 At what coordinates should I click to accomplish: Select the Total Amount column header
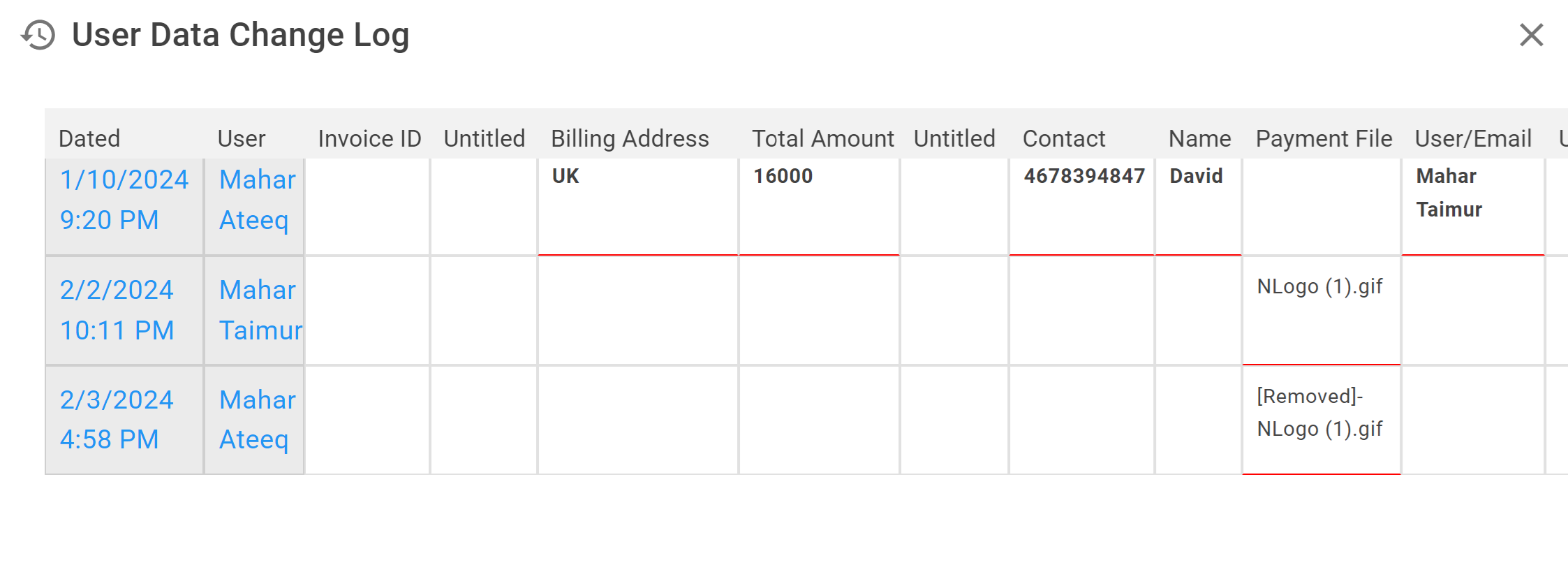click(822, 138)
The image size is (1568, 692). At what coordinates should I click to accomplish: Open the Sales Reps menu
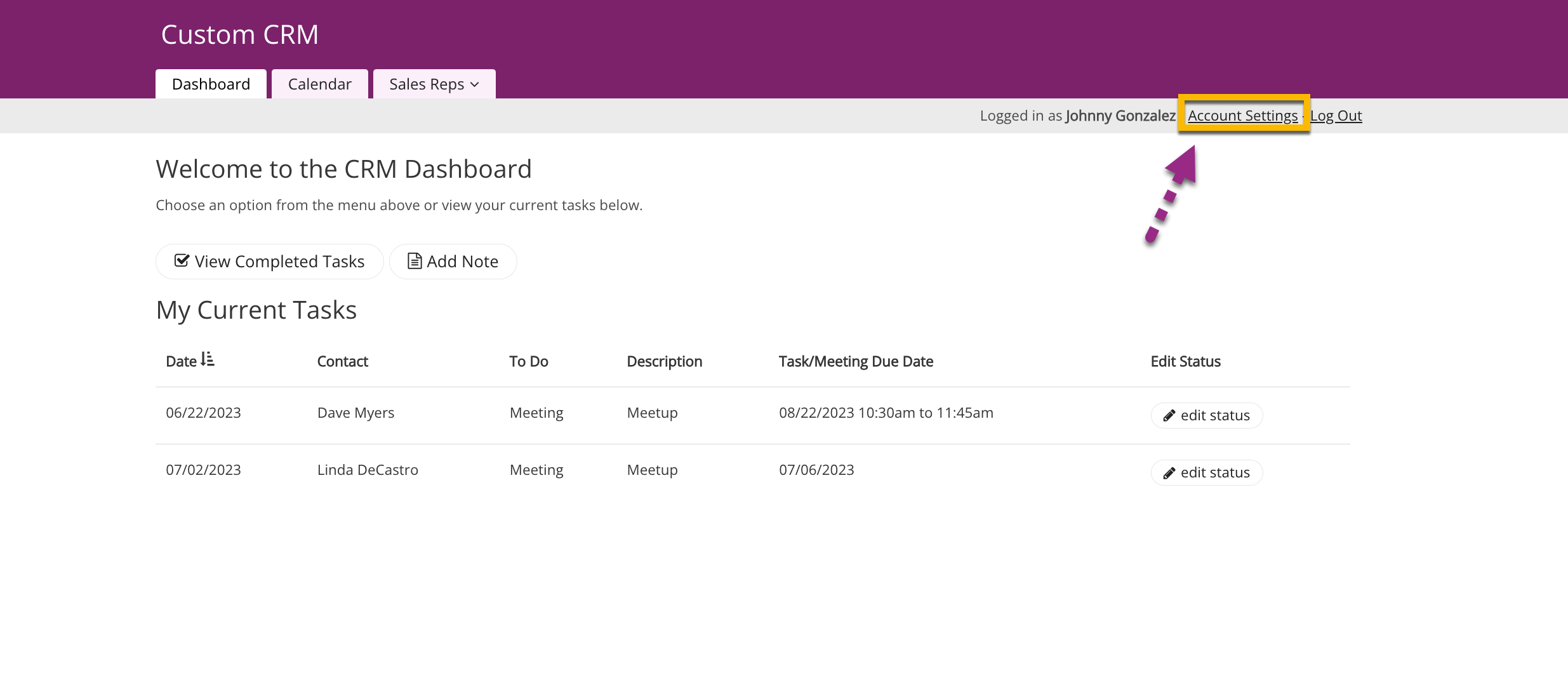coord(434,84)
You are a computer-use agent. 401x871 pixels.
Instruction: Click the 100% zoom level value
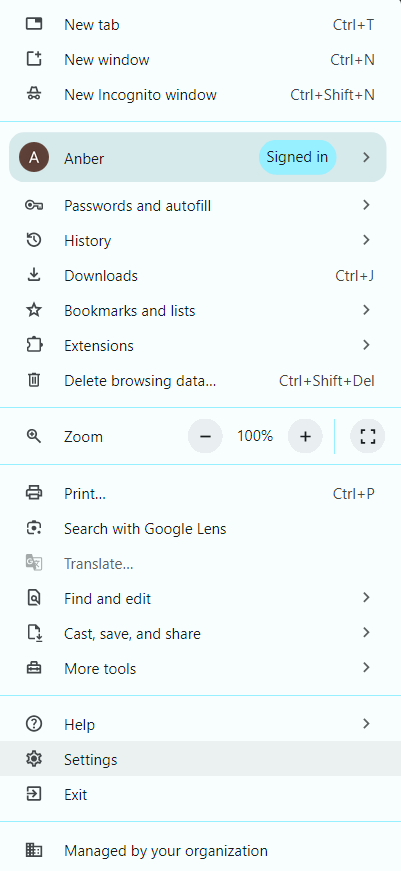[255, 437]
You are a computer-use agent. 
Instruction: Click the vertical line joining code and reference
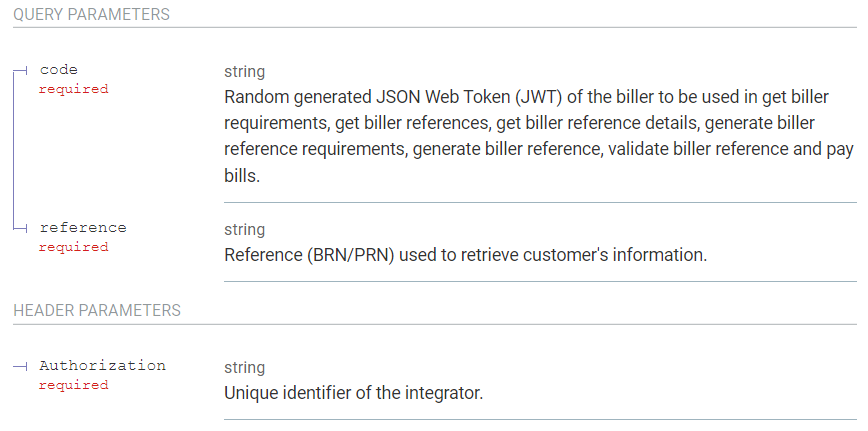(x=14, y=149)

What this task involves = Give the records above as a Markdown table with the columns Row and Line, one numbered row for each line and no rows for blank lines. Leave the pictures out.

Task response =
| Row | Line |
|---|---|
| 1 |  At what coordinates should I click to accomplish: Select the Total Amount column header |
| 2 | click(822, 138) |
| 3 | The image size is (1568, 692). At what coordinates should I click to accomplish: Open the Sales Reps menu |
| 4 | coord(434,84) |
| 5 | You are a computer-use agent. 401x871 pixels. |
| 6 | Instruction: Click the 100% zoom level value |
| 7 | [255, 437] |
| 8 | You are a computer-use agent.  |
| 9 | Instruction: Click the vertical line joining code and reference |
| 10 | (x=14, y=149) |